Excuse me for a minute. I may begin to rant.
On Sunday morning we talked about our value of Worshiping God. What I didn't talk about on Sunday was music. As a musician and church music leader for many years one of my pet peeves has been calling our music time in churches "our worship time". Or even more frustrating, limiting "worship" to one variety or style of music.
Let me put this as plainly as I can. Worship does not equal music. Music, even "Christian" music, does not equal worship.
Sometimes when talked about this and people have dismissed my concern as being insignificant and suggest that because music can be a form of worship, that our choice of language doesn't really matter. I suggest it does matter for a couple of reasons.
First, to automatically call our music "worship" is to imply that form, function, or content is what makes something worship. We tend to call something "Worship" music if it has the right formula in the lyrics that say nice sounding things about God, or has a melody that allows our voices to soar with emotion at just the right spots, or has a rhythm that gets us excited and dangerously close to dancing. But Jesus makes it clear that none of those things are what makes something worship. What makes something worship - even musically - is the heart and spirit behind it.
A time is coming and has now come when the true worshipers will worship the Father in the Spirit and truth, for they are the kind of worshipers the Father seeks. (Jesus)
We can do all the right things musically and have no heart of worship behind it. In that case no amount of "worship" music is true worship. Conversely, we could fumble and fail musically . . . or have no music at all . . . and be at a place of true worship of God.
Matt Redman, a popular congragational song composer who was at the forefront of the contemporary "worship" (church music) movement, wrote a song called Heart of Worship. It came out of a local church experience in which the cutting edge band and lights and music were done at an amazingly high quality. What their local church was doing was being copied by churches around the world. But the pastor saw that the heart behind it was lost. They scrapped it all - the band, the music, the projectors, the lights. The church gathered in a different room around tables with nothing more than their Bibles. It was awkward at first because without the show they didn't know what to do. But they kept at it. Slowly, but surely, God recalibrated their hearts to a place of true worship. When they sang, they did so with the right spirit. Eventually the band and projectors came back, but Redman said, "Now it was different. The songs of our hearts had caught up with the songs of our lips."
I pray that our music is worship.

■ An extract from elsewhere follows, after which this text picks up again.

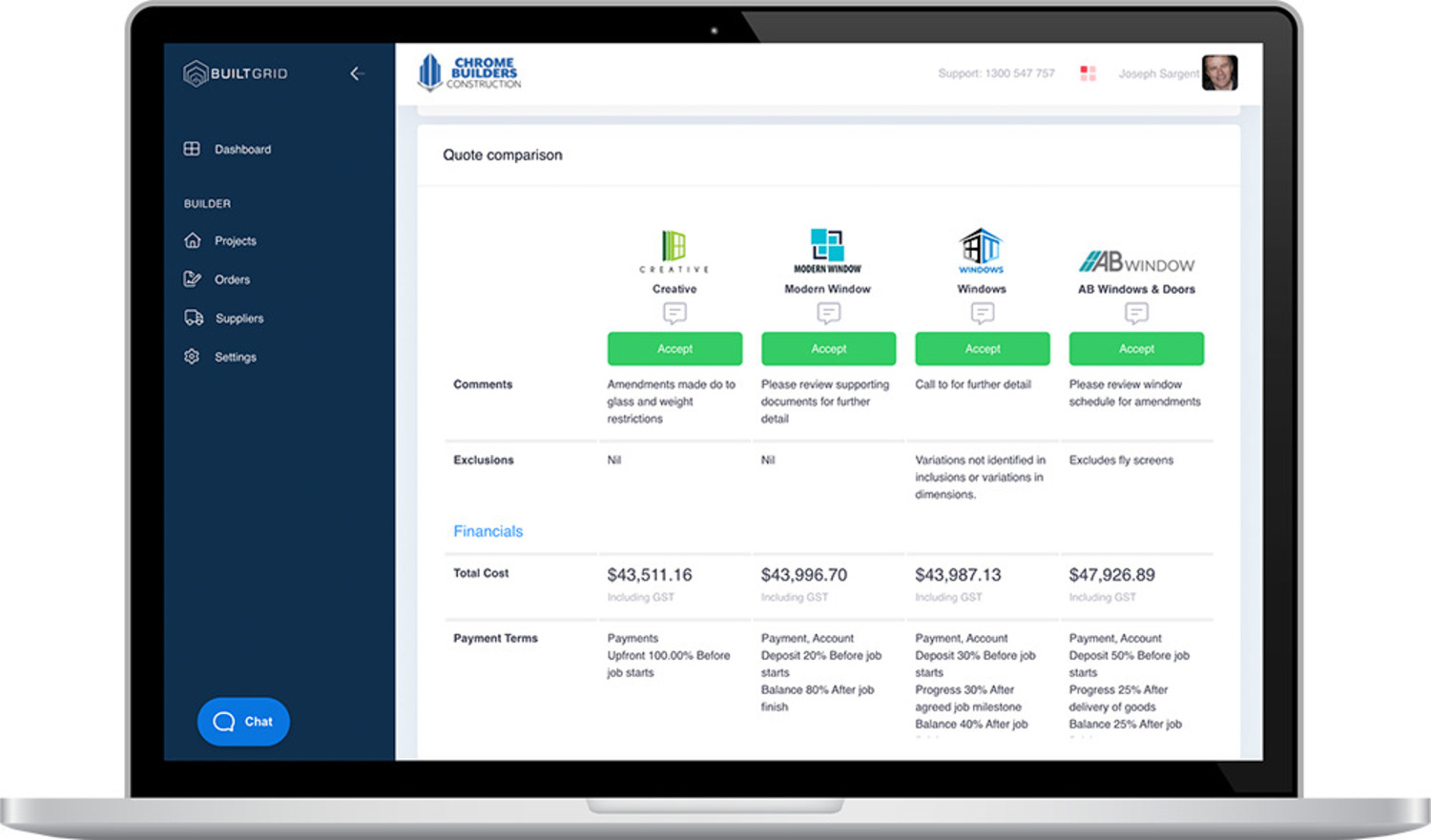The image size is (1431, 840).
Task: Click Joseph Sargent profile avatar
Action: click(x=1218, y=73)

But if it is, it isn't because of the sound, style, or even the lyrics. It will be worship because of our heart.
The second reason I don't like calling music our worship is because it subtly demeans other things. If our music is our worship, is our giving not worship? Is our listening to scripture not worship? Is our time of prayer, or encouraging each other in conversation, or participating in communion not worship? When we refer our music our worship, we certainly suggest that this is true. But it isn't. All of life is worship.
Because worship is an expression of the heart we can, and should, worship in all kinds of ways and places. Doing our best in our workplace with the right heart is an expression of worship. Baking and/or enjoying a great meal can be worship. Eric Liddell, a missionary to China who died in a Japanese internment camp in 1945, was most famous for his speed. He won 400 m gold and 200 m bronze medals at the 1924 Olympics in Paris and he deferred his departure to China as a missionary in order to run. The movie Chariots of Fire made famous his quote, "I believe God made me for a purpose, but he also made me fast! And when I run I feel his pleasure." Liddell knew that running, if done with the right heart, could be just as much worship as travelling half way around the world as a missionary.
If you refer to our music time at church our "worship time" I probably won't say anything. It is such a common part of Christian language that I don't think I'll change it. In fact, I hope that our music at church is worship! But I pray we will never limit our worship to songs we sing or even our gathering together. May we, every day and in all we do, worship God in Spirit and truth!